## Goal of the exercise
Provide the number of lines in the records that hold the string "agent", without any other words.

[Stored records]
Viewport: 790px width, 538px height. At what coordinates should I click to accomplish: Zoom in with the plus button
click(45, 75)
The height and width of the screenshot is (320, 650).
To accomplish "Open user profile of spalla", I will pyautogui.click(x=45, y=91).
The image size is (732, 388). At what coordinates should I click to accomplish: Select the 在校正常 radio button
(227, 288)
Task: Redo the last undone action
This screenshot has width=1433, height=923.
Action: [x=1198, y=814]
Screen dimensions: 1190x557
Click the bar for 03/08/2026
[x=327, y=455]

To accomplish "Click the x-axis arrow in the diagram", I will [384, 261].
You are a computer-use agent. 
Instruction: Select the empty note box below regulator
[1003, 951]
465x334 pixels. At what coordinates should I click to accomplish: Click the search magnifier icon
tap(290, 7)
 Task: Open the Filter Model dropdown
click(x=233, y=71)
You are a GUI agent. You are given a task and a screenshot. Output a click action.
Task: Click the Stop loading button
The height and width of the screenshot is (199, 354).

## Solution
2